Guess what? So when i am really happy, like super super happy i get like super...smiley, not because someting is funny but because i am so happy. That has been this week. Like i have had the biggest smile on. I am happy. My mission makes me happy. I am so blessed to give just a tiny bit of my earthly life to him. I am so blessed i can walk around and i am not "deaf". I know that's random but in the MTC i would see these kids who were "deaf" or had these crazy crutches and i am like...really Wilson? come on forget yourself. I am so blessed to be able to walk around and hear people! what a miracle. It is funny cause we take so much for granted! Our houses! Our cars! Our everythings! Let us all try to be more thankful for the things we have! Pray for a different perspective on our lives. and we will see the blessings we already have in life!
Anyway yes i am happy! And guess how many investigators we picked up? Zero? Technically we actually picked up negative zero cause we have to drop Bill our investigator. He isn't progressing and he isn't willing to take the steps, and leave his old self to get a new self. I am happy because i am working my hardest. Well i am trying my hardest to work my hardest i guess. And i feel like the Lord is blessing me on belief. I see other missionaries get mad at Heavenly Father for no success and i say to myself..."i got up today i got to study out of the Book of Mormon today, i live in the USA, i get to do the Lord's work today, i get to make Heavenly Father happy for my effort in missionary work. Today was a great day!" I want to help people realize that just because we didn't get a baptism this week doesn't mean we aren't good missionaries or we aren't doing the right thing or that Heavenly Father isn't there, but quite the opposite... we are good missionaries and we are doing the right thing and Heavenly Father is right next to us helping us push on! Maybe i am just weird and happy? who knows! But i am happy! Gridley California is where i am going to get my first baptism. But first i have to go find that person. He is hiding but i know that Heavenly Father is preparing him for me. I feel that the more effort i put in the more prepared he will be. And the effort comes from how obedient i am and how long i want to be out and working. The Lord is blessing me! I don't deserve it, but i will take those blessings with no complaint!
Mom!!! Isn't life great? This is what life is all about...happiness!

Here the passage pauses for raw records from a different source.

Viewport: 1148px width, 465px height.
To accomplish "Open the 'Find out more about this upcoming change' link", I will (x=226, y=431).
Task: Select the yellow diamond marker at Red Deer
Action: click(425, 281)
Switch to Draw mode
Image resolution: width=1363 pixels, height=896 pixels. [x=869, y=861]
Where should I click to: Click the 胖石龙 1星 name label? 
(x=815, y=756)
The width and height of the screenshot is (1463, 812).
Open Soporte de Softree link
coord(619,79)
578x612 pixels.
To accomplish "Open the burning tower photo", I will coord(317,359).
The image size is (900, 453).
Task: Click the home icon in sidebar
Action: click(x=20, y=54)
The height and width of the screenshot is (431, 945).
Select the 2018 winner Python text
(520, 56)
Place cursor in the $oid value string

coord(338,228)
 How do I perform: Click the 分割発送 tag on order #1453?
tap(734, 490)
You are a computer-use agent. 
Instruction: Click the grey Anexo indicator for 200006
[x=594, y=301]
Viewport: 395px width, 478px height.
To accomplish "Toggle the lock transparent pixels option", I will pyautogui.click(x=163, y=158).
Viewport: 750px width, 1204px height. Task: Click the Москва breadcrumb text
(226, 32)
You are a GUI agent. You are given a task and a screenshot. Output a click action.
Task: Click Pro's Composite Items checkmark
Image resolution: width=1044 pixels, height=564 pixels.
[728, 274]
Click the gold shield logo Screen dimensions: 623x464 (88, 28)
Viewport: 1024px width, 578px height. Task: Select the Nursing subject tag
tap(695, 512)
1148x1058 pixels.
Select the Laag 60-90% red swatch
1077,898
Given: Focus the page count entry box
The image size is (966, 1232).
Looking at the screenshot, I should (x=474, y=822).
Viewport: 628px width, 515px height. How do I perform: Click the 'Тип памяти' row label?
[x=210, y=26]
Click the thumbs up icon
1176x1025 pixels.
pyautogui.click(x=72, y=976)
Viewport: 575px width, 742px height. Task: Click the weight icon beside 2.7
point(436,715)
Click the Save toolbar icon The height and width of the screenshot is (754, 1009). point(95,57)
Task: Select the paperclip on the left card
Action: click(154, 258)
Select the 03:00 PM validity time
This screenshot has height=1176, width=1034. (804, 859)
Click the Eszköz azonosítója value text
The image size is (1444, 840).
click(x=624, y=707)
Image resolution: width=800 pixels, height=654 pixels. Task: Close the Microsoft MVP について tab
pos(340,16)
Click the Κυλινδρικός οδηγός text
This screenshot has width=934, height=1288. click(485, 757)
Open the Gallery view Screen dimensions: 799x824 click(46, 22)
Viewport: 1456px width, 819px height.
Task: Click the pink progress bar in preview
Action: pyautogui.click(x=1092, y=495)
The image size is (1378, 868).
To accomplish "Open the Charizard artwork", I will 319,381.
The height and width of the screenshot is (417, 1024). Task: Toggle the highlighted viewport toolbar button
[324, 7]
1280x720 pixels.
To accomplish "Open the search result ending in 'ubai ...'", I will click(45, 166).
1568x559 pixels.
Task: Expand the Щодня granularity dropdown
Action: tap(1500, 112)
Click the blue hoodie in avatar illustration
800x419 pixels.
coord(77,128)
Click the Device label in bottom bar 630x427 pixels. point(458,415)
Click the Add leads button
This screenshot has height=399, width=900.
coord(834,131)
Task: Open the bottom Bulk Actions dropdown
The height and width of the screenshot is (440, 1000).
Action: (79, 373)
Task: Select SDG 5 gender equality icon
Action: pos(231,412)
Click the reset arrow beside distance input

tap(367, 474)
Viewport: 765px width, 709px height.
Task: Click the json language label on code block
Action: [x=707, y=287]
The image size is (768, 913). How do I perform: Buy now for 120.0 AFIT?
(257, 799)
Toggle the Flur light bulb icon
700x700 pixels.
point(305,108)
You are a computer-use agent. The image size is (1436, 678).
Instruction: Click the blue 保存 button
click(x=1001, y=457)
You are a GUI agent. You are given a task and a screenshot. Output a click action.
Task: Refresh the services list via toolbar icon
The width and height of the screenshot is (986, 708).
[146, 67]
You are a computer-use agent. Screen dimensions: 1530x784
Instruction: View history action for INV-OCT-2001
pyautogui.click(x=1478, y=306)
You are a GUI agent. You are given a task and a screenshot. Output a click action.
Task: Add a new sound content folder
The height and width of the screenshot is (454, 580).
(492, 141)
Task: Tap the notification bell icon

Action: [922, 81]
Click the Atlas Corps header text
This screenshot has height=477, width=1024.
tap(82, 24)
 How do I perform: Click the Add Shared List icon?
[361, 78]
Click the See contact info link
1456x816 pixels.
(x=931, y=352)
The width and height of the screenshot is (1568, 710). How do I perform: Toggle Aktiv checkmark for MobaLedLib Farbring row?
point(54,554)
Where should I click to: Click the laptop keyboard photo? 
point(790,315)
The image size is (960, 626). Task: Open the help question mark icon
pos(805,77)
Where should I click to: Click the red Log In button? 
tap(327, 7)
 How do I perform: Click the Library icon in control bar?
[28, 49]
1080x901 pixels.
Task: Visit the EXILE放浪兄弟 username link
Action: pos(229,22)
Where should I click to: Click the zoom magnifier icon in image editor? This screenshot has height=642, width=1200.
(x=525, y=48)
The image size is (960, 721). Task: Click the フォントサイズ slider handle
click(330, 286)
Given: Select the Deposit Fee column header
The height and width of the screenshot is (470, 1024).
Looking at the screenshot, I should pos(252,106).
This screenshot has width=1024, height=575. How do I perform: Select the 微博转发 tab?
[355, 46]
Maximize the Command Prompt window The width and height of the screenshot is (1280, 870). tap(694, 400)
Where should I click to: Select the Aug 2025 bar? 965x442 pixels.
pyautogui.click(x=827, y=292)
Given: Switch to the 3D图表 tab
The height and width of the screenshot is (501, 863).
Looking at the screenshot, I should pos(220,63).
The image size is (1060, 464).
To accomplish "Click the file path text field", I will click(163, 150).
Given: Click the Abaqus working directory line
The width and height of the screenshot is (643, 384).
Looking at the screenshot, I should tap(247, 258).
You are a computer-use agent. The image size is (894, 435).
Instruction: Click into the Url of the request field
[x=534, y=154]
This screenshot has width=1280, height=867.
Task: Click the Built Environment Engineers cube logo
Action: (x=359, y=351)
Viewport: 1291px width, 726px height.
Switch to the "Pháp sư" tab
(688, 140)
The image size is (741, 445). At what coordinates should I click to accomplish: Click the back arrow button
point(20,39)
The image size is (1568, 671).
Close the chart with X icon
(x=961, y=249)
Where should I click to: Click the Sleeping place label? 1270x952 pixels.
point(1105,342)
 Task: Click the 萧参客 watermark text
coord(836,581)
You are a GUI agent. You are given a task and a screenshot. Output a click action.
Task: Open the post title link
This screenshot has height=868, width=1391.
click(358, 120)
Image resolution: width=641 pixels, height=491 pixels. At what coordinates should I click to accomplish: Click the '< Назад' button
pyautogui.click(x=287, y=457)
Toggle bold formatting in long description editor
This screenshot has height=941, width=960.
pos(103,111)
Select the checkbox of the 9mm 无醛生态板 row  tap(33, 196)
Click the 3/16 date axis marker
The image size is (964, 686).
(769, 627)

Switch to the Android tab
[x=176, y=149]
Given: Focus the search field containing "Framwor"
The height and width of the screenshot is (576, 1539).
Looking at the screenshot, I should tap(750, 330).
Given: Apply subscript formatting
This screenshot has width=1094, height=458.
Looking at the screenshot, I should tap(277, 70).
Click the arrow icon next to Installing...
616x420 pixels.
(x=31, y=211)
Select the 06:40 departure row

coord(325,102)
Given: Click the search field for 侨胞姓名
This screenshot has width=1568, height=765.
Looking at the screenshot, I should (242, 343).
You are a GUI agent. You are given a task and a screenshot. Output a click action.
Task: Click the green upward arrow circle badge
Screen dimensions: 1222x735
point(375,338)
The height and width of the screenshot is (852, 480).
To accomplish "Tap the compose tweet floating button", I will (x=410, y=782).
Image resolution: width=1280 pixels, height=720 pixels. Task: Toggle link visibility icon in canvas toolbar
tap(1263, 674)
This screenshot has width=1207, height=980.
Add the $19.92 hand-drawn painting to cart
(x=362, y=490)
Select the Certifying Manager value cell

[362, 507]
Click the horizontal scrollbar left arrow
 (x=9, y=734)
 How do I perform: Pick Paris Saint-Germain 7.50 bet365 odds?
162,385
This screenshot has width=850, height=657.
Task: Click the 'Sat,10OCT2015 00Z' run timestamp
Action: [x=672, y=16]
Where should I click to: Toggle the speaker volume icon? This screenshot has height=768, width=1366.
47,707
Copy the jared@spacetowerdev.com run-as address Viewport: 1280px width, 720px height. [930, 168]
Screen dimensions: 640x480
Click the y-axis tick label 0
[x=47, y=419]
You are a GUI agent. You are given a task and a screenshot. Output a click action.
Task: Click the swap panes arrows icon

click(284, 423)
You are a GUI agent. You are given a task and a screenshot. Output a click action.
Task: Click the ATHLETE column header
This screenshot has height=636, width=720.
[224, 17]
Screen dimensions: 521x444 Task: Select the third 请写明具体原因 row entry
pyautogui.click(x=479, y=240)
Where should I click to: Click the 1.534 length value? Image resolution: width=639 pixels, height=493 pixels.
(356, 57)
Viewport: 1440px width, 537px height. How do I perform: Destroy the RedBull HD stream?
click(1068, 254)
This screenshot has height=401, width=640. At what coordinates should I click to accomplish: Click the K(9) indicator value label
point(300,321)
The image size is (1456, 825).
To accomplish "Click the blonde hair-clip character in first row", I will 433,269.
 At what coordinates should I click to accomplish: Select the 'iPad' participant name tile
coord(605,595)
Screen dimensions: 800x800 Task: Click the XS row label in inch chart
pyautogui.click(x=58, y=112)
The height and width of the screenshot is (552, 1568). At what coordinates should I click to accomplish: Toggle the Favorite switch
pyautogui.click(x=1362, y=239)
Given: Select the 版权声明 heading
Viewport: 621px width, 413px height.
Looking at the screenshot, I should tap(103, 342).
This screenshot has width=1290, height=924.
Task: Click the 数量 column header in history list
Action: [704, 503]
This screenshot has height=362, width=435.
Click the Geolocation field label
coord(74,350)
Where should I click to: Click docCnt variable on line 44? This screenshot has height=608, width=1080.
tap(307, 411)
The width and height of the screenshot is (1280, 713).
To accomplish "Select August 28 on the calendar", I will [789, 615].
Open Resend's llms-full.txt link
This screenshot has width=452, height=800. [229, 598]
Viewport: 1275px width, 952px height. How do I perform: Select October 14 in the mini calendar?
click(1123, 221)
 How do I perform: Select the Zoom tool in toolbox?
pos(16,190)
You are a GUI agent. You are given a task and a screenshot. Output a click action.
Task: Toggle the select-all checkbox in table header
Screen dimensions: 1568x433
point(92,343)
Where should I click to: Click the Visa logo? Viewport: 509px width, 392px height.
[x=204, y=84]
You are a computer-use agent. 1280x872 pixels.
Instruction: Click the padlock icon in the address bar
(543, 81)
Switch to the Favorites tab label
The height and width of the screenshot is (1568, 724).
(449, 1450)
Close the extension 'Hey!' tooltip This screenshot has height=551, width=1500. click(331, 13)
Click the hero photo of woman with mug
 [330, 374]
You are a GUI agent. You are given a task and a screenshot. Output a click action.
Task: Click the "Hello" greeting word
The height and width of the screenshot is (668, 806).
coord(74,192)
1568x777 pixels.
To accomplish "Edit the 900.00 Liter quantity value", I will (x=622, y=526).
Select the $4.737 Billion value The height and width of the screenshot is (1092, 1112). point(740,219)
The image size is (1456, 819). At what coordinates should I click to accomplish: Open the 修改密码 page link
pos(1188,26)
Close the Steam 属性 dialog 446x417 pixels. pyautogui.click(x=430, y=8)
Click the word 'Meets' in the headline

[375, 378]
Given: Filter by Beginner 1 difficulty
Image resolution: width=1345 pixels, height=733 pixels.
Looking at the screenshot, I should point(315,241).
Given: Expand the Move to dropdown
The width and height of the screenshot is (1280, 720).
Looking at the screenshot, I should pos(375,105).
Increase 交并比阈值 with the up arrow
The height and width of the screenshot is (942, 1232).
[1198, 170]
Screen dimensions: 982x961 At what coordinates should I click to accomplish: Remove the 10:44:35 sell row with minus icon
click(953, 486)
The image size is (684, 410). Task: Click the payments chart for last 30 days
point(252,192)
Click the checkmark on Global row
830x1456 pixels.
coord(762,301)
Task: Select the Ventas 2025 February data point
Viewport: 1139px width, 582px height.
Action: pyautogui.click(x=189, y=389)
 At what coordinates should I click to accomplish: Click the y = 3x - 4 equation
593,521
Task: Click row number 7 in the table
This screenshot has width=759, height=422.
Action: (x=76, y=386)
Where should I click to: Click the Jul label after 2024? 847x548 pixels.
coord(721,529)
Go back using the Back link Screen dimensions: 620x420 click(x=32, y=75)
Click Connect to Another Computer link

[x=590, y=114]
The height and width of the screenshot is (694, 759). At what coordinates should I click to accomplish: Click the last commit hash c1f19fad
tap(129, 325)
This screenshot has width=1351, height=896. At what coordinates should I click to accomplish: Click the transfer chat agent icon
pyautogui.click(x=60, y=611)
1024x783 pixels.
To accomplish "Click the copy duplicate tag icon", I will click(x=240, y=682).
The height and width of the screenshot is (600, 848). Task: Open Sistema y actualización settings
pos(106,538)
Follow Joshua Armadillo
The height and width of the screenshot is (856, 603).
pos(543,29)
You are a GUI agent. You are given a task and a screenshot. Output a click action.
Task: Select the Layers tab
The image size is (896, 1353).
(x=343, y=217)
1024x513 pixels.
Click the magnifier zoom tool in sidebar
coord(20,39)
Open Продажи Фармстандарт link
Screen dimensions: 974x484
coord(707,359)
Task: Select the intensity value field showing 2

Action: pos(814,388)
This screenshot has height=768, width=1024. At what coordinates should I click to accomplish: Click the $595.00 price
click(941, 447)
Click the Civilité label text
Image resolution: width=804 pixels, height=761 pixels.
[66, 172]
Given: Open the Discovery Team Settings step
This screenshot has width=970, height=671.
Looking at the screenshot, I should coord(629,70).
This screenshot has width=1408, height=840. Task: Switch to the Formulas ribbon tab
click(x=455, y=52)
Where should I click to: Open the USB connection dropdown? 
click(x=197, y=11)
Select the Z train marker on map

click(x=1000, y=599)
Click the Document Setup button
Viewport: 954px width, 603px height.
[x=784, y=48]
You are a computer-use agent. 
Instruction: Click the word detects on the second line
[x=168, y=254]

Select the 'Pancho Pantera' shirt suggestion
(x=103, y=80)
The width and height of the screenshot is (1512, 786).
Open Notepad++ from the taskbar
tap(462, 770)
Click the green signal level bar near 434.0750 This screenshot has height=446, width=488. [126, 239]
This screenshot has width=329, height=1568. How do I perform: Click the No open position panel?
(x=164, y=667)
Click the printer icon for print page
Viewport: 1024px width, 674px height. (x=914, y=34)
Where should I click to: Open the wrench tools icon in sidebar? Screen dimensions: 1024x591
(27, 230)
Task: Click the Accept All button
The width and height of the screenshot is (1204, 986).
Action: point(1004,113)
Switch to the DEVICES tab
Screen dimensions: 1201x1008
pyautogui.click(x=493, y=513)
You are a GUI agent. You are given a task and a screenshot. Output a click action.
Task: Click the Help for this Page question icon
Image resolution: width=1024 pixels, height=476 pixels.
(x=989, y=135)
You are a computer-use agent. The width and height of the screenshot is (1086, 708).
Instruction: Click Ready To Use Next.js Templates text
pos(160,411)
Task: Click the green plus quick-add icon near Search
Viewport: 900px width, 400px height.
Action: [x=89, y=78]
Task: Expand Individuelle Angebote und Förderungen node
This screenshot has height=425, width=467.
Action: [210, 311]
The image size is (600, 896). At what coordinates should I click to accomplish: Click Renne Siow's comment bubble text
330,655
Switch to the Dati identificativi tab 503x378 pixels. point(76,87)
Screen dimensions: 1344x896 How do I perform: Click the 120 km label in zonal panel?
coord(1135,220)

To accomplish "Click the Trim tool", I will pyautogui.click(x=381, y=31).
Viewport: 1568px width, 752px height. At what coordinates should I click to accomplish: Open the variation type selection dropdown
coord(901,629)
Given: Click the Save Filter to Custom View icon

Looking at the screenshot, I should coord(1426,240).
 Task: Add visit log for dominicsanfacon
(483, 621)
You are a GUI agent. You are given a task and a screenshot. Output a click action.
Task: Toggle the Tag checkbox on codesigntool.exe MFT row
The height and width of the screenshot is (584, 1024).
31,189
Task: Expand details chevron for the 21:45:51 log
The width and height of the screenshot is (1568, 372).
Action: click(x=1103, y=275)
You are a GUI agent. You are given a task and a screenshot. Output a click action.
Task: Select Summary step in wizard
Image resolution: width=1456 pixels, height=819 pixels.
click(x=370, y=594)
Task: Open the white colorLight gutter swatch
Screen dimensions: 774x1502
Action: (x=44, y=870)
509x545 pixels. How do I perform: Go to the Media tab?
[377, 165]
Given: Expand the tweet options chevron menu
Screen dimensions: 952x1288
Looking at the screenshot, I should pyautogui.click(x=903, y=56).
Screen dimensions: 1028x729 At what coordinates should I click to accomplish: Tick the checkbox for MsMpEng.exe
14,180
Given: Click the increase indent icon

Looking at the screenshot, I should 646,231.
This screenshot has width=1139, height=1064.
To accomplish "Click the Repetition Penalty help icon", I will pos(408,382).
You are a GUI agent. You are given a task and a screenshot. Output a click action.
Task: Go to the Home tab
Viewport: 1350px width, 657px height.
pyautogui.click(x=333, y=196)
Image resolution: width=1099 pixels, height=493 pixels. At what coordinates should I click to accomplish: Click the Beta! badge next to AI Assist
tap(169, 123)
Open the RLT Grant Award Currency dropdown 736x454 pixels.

Scripture for the day Alma 37:40. the whole verse is great but i want to focus on the last couple of lines. First of all they are talking about the Liahona which we all know worked by faith (which was a straight up miracle) and it says "..also many other miracles wrought by the power of God day by day" So do we know where i am going with this? Miracles happen everyday. I promise and i can testify that miracles happen every single day. I have had too many beautiful things happen to me to doubt miracles happening daily. Like i said earlier lets look around us and see how blessed we are. Lets look for at least one miracle a day. Mine today is me. I am a miracle first because of where i am. I am in Gridley California. i never thought i would be on a mission but now i am and i feel happy and i know this is where i am supposed to be. So my miracle actually is me being on a mission. if anyone doesn't think that is a miracle you should have known me like a year and a half ago, huh mom? So today go look in the mirror and look at the miracle looking back at yourself. That counts for today but tomorrow you have to think of your own. but i promise that once you do this you will be blessed on belief because you will reconigize Heavenly Father's hand in your life more fully. And your prespective on life will change. That is a promised blessing.
Mom i am working hard and i may not reap what i sow but i know that what i sow someone will reap (John 4:37) and that is okay with me. Its about the people not me. I love the people.
I love my family and i know that i will be with them in to the enternies and that thought is beautiful. I love the Lord and what He has done for me.